Record excerpts below:

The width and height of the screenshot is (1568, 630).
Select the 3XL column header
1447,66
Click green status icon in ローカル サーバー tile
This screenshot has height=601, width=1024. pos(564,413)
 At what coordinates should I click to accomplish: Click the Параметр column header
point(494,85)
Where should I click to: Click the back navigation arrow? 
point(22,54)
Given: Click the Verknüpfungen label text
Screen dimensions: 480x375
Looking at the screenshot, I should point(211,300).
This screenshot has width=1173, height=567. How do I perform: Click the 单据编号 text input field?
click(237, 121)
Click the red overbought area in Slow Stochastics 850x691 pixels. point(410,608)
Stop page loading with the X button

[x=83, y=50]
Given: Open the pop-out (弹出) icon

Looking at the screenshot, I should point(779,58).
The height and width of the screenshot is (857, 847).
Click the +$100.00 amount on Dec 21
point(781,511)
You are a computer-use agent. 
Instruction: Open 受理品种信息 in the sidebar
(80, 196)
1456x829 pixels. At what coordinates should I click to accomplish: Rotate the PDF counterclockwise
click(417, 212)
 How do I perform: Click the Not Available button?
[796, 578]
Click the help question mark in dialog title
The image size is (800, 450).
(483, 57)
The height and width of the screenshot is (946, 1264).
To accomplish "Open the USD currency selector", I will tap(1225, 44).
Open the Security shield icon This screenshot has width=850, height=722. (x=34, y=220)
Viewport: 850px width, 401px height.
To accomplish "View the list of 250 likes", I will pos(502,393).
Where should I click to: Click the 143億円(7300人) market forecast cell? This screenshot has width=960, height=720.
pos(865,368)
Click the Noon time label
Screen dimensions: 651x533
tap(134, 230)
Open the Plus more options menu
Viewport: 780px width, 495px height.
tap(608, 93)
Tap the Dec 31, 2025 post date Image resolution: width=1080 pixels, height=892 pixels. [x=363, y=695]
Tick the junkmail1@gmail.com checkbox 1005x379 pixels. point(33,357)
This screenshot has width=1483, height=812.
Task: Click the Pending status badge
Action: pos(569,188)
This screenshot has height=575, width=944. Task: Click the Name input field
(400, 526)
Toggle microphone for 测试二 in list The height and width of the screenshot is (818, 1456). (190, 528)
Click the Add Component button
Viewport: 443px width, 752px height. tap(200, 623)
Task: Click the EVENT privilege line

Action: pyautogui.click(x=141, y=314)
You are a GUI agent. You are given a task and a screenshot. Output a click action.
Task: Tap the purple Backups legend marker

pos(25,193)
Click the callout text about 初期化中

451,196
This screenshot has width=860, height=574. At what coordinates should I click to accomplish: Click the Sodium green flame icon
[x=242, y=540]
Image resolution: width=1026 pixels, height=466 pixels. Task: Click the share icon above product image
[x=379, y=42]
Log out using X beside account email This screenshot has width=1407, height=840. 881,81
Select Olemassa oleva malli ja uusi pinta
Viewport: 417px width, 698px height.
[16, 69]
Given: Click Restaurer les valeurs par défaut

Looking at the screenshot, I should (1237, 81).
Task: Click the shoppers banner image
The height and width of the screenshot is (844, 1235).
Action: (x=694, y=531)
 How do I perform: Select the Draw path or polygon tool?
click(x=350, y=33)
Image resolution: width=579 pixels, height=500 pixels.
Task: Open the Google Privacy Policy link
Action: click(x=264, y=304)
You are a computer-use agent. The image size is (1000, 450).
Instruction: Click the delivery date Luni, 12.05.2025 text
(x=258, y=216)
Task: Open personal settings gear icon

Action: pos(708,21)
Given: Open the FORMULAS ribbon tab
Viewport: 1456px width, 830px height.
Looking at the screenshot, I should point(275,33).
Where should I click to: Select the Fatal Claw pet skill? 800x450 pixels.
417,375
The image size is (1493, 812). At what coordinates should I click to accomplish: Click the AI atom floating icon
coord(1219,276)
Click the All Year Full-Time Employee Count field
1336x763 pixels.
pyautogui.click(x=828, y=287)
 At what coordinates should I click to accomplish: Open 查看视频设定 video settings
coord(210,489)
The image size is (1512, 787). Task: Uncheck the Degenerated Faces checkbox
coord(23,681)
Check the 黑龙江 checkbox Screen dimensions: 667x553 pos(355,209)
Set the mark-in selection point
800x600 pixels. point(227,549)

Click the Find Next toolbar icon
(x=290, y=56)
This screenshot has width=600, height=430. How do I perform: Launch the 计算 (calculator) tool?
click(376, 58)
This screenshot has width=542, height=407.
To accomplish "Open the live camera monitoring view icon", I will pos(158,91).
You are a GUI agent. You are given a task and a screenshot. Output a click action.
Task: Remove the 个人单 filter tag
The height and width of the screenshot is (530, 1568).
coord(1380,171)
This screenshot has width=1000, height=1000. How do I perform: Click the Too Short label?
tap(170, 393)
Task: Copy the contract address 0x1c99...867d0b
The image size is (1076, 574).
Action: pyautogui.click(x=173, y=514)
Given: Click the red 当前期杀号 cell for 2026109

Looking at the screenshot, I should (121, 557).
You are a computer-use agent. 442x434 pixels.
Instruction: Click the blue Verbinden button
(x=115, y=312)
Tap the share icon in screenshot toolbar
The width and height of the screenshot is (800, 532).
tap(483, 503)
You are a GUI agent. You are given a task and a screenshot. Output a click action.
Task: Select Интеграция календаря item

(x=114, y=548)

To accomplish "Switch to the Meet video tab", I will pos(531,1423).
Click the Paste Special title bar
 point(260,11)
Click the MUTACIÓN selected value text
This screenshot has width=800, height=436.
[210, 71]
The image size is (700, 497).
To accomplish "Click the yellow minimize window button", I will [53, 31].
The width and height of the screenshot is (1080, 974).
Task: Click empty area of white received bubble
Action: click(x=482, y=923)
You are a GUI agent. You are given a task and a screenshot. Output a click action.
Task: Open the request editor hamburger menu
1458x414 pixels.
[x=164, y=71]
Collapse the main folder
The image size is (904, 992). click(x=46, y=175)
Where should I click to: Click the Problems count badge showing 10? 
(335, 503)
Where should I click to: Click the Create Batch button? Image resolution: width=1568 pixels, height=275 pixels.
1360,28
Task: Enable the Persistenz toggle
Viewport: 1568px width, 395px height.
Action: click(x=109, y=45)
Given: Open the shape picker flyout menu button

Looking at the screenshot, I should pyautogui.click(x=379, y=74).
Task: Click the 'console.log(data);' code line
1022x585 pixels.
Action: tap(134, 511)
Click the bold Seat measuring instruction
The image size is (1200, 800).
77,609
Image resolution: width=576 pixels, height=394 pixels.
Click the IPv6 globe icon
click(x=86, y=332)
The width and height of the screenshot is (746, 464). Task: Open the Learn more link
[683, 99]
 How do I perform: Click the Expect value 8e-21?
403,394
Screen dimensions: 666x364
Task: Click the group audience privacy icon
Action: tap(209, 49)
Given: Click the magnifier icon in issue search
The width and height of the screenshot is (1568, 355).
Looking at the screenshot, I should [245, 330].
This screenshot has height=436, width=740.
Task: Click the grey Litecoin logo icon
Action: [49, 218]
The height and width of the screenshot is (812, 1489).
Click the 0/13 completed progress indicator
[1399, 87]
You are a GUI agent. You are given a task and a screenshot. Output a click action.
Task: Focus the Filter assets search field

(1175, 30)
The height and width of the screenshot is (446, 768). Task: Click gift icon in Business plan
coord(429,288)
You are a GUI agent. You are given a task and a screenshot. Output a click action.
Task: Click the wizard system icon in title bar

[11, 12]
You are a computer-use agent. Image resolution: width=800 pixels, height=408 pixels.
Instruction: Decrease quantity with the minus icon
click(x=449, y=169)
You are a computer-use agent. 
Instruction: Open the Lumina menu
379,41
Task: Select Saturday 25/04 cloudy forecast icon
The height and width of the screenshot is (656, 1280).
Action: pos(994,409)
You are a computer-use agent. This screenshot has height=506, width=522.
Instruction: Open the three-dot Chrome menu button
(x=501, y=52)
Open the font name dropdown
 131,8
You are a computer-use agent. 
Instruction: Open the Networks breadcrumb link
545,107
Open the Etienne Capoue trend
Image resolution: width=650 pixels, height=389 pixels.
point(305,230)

End of Record excerpts.

• [The task]: Output should match, line for line, the stretch of the material above from the line holding "Instruction: Click the delivery" through the line holding "You are a computer-use agent. 442x434 pixels.".

• [Expected output]:
Instruction: Click the delivery date Luni, 12.05.2025 text
(x=258, y=216)
Task: Open personal settings gear icon

Action: pos(708,21)
Given: Open the FORMULAS ribbon tab
Viewport: 1456px width, 830px height.
Looking at the screenshot, I should point(275,33).
Where should I click to: Select the Fatal Claw pet skill? 800x450 pixels.
417,375
The image size is (1493, 812). At what coordinates should I click to accomplish: Click the AI atom floating icon
coord(1219,276)
Click the All Year Full-Time Employee Count field
1336x763 pixels.
pyautogui.click(x=828, y=287)
 At what coordinates should I click to accomplish: Open 查看视频设定 video settings
coord(210,489)
The image size is (1512, 787). Task: Uncheck the Degenerated Faces checkbox
coord(23,681)
Check the 黑龙江 checkbox Screen dimensions: 667x553 pos(355,209)
Set the mark-in selection point
800x600 pixels. point(227,549)

Click the Find Next toolbar icon
(x=290, y=56)
This screenshot has width=600, height=430. How do I perform: Launch the 计算 (calculator) tool?
click(376, 58)
This screenshot has width=542, height=407.
To accomplish "Open the live camera monitoring view icon", I will pos(158,91).
You are a GUI agent. You are given a task and a screenshot. Output a click action.
Task: Remove the 个人单 filter tag
The height and width of the screenshot is (530, 1568).
coord(1380,171)
This screenshot has width=1000, height=1000. How do I perform: Click the Too Short label?
tap(170, 393)
Task: Copy the contract address 0x1c99...867d0b
The image size is (1076, 574).
Action: pyautogui.click(x=173, y=514)
Given: Click the red 当前期杀号 cell for 2026109

Looking at the screenshot, I should (121, 557).
You are a computer-use agent. 442x434 pixels.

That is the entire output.